→ Exercise tasks
1. In the email thread on instruction scheduling, what is the only objective of the preliminary "model" schedule?
2. List every factor that the email thread on instruction scheduling says the initial model schedule ignores.
3. Carry on the email thread on instruction scheduling from its last sentence.

→ Extract to read

==============================

On 01/09/2012 07:45 AM, Bernd Schmidt wrote:
On 12/23/2011 12:46 PM, Richard Sandiford wrote:
In the end I tried an ad-hoc approach in an attempt to do something
about (2), (3) and (4b). The idea was to construct a preliminary
"model" schedule in which the only objective is to keep register
pressure to a minimum. This schedule ignores pipeline characteristics,
latencies, and the number of available registers. The maximum pressure
seen in this initial model schedule (MP) is then the benchmark for ECC(X).
Interesting. I had also thought about trying to address the problem in
the scheduler, so I'll just share some of my thoughts (not intended as a
negative comment on your approach).
Essentially the problem I usually see is that the wider your machine
gets, the happier sched1 will be to fill unused slots with instructions
that could just as well be scheduled 200 cycles later. That's really an
artifact of forward scheduling, so why not schedule both forwards and
then backwards (or the other way round)? Produce an initial schedule,
then perform a fixup phase: start at the other end and look for
instructions that can be scheduled in a wide range of cycles, and move
them if doing so can be shown to reduce register pressure, and we retain
a correct schedule. This can be done without trying to have a global
pressure estimate which has the problems you noted.
I saw such approaches in the literature. It would be interesting to see
how it works in GCC.

==============================

→ Records shown
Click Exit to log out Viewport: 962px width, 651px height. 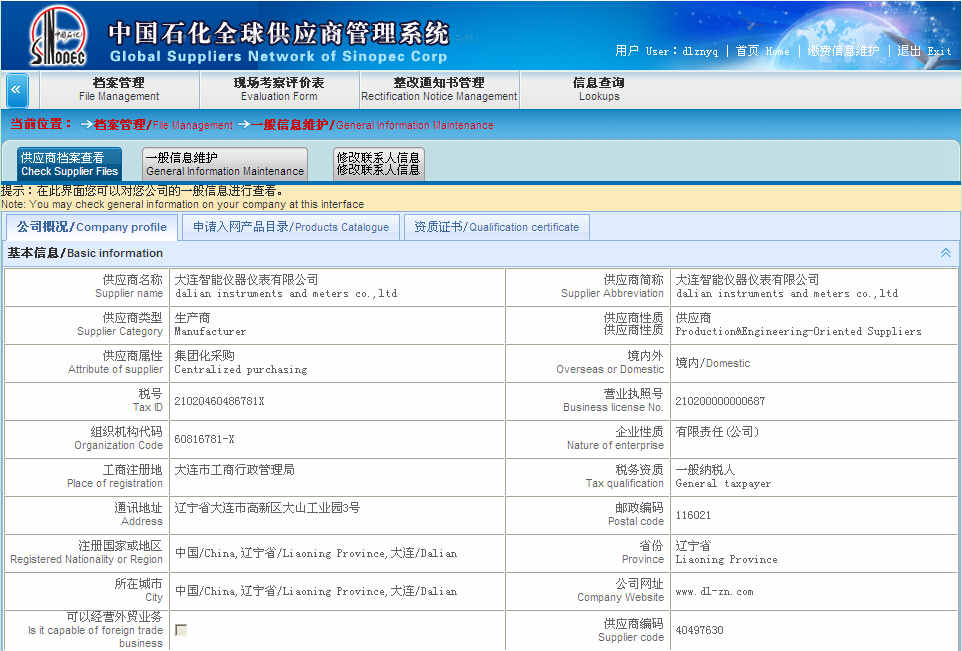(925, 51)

==============================

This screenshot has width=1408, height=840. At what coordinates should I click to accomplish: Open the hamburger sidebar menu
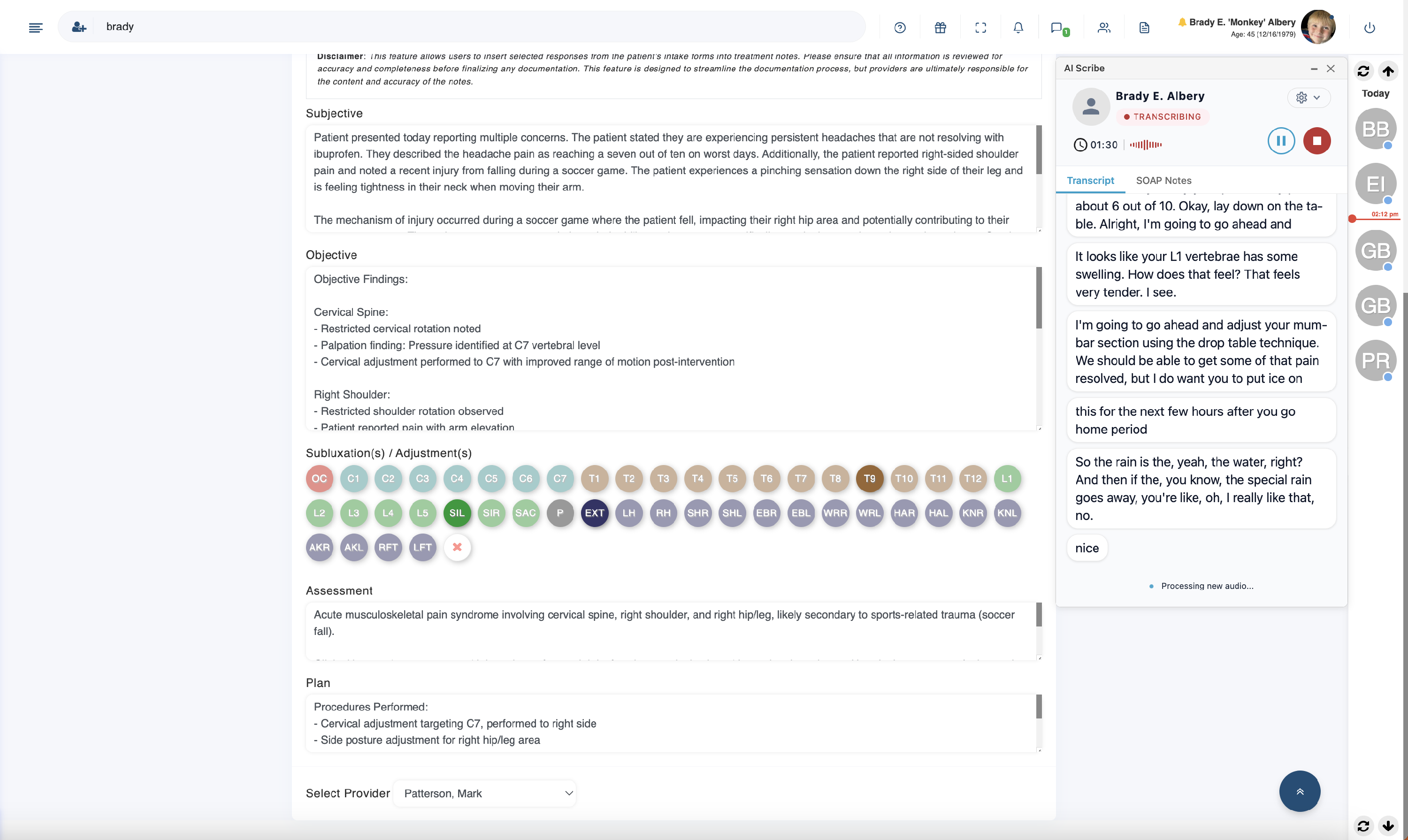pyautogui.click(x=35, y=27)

==============================

→ Results in order
1. Keeping register pressure to a minimum.

2.
- Pipeline characteristics
- Latencies
- The number of available registers

3.
Although, I believe that register pressure minimization pass before RA
and selective insn scheduler used only after RA could solve all this
problems. But it needs a lot of investigation to confirm this. It is
also hard for me to say what approach would require more efforts to
implement.
Doing this would require constructing a backwards DFA, and I gave up on
this for the moment after a day or so spent with genautomata, but it
should be possible.
Long ago (10 years ago) I considered to do this exactly for removing the
2nd separate insn scheduler by inserting spill code in already existing
insn schedule. But I decided not to do this.
Also I considered to generate DFAs with repeated insn issues for better
serving modulo scheduler.
There are a lot of directions of developing automatically generated
pipeline hazard recognizers going beyond (N)DFAs to simulate hidden
register renaming, different ooo processors look ahead buffers/queues.
All of these directions could be interesting research projects. But
even in the current state, imho GCC (N)DFA pipeline hazard recognizer
after its 10 years of existence is the most powerful one used in
industrial compilers.